Previously, we found out if an application starts first which turns on
netstamp_needed_key, then another one only passing SOF_TIMESTAMPING_SOFTWARE
could also get rx timestamp. Now we handle this case by introducing this
new flag without breaking users.
Quoting Willem to explain why we need the flag:
"why a process would want to request software timestamp reporting, but
not receive software timestamp generation. The only use I see is when
the application does request
SOF_TIMESTAMPING_SOFTWARE | SOF_TIMESTAMPING_TX_SOFTWARE."

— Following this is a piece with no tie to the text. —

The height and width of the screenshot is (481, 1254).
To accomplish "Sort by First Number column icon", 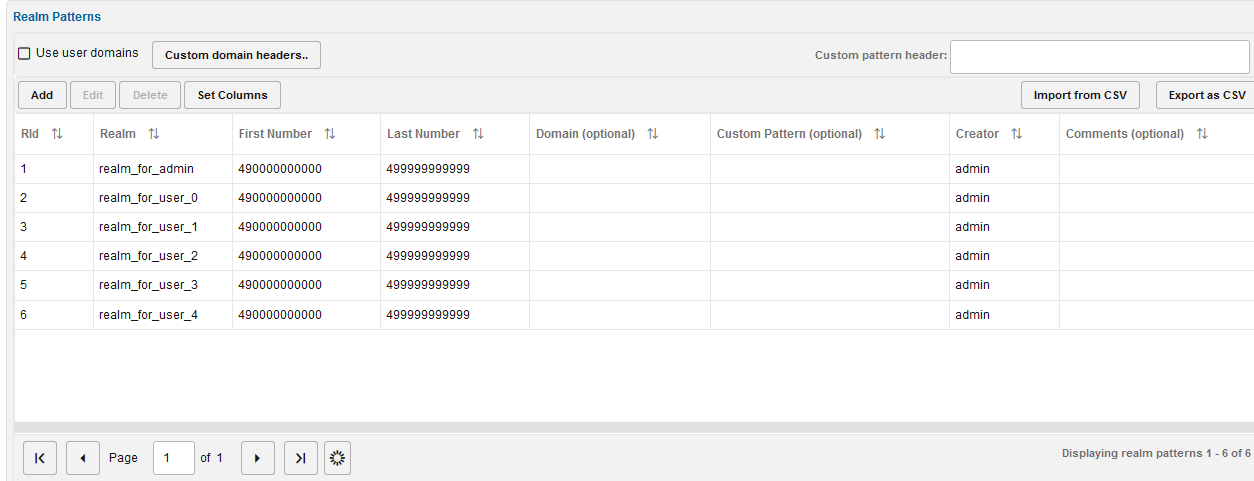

Similarly, this new flag could also be used for hardware case where we
can set it with SOF_TIMESTAMPING_RAW_HARDWARE, then we won't receive
hardware receive timestamp.
Another thing about errqueue in this patch I have a few words to say:
In this case, we need to handle the egress path carefully, or else
reporting the tx timestamp will fail. Egress path and ingress path will
finally call sock_recv_timestamp(). We have to distinguish them.
Errqueue is a good indicator to reflect the flow direction.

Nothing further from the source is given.